• [Task goal]
Copy every line of the listing below word for word, leaving the pictures out of your copy.

Entries for locating text and elements
╔══

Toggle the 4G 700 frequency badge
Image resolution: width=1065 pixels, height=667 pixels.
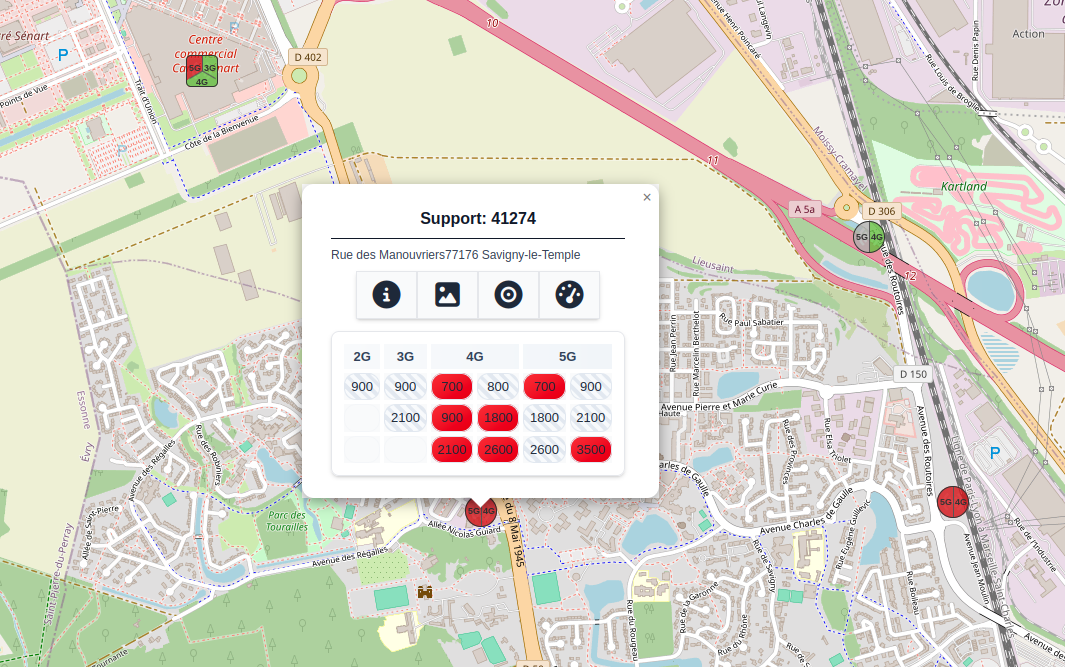pyautogui.click(x=452, y=387)
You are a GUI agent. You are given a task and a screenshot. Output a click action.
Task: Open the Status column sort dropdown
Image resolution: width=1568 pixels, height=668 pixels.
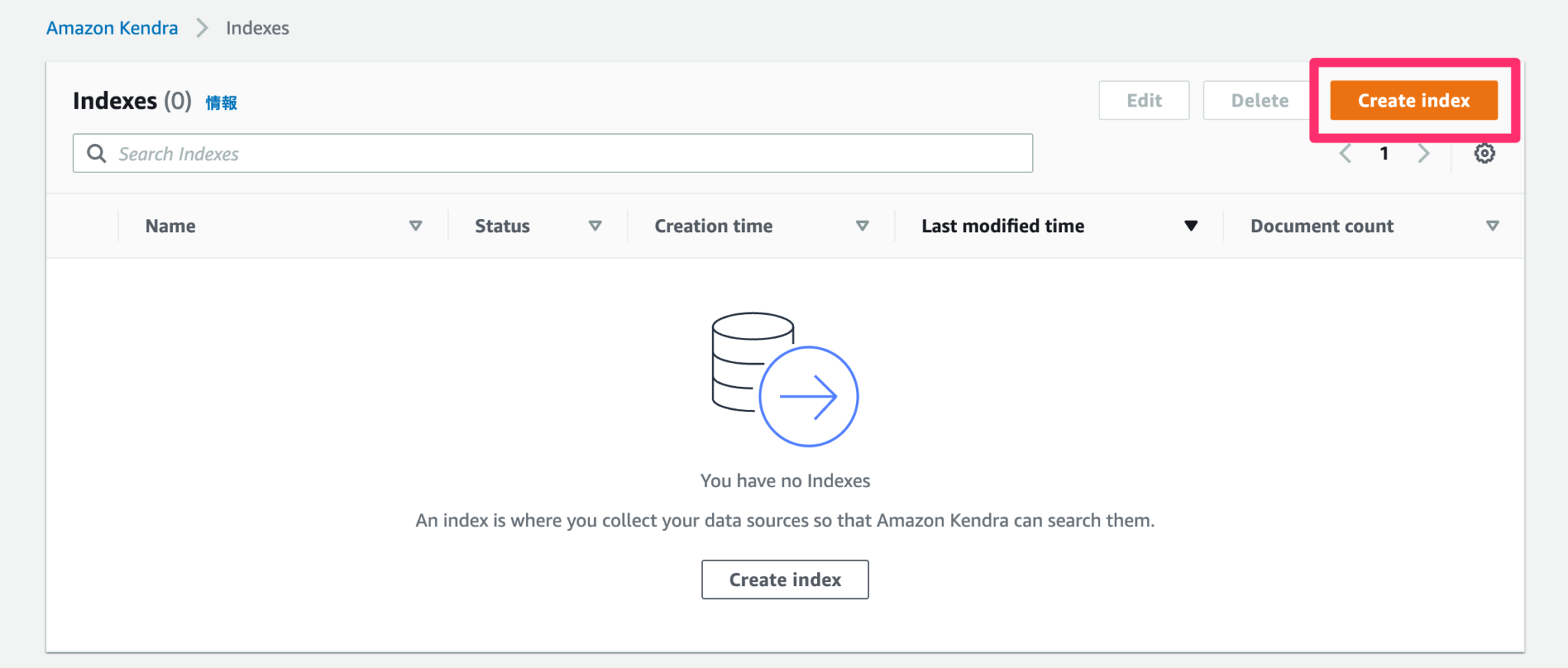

╚══

• [Worked answer]
Toggle the 4G 700 frequency badge
Image resolution: width=1065 pixels, height=667 pixels.
pyautogui.click(x=452, y=387)
You are a GUI agent. You are given a task and a screenshot. Output a click action.
Task: Open the Status column sort dropdown
Image resolution: width=1568 pixels, height=668 pixels.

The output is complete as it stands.